- [Description of the task] Please print the lines of the data below, starting with the line that contains "Given: Click the" and going on through the line that contains "Looking at the", both ends included, without any changes. Leave the pictures out of your answer.
--- START Data excerpts ---
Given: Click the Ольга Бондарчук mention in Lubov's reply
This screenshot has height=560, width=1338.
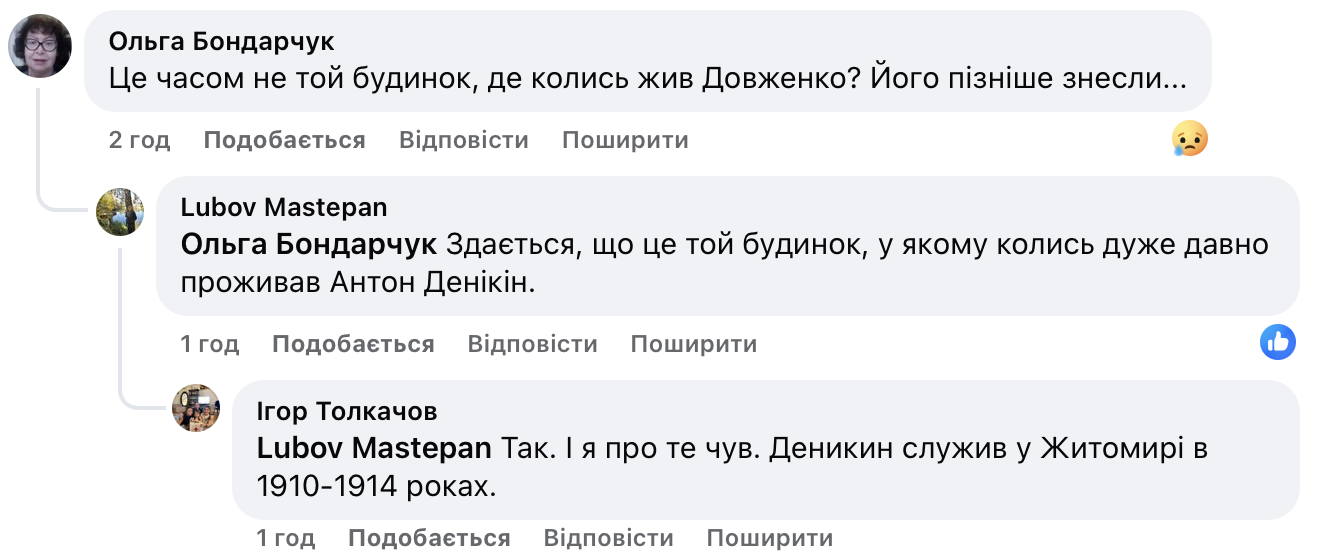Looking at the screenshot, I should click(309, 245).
--- END Data excerpts ---
--- START Data excerpts ---
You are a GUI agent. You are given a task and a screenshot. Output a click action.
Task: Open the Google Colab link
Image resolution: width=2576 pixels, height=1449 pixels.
--- END Data excerpts ---
--- START Data excerpts ---
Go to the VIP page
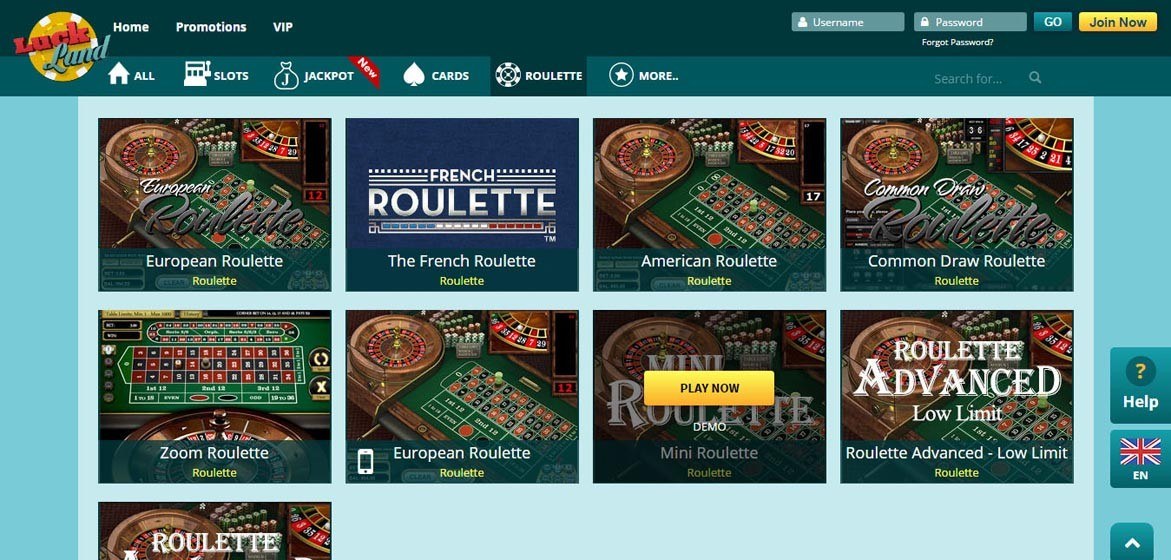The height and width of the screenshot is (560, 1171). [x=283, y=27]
--- END Data excerpts ---
- [Task answer]
Given: Click the Ольга Бондарчук mention in Lubov's reply
This screenshot has height=560, width=1338.
Looking at the screenshot, I should click(309, 245).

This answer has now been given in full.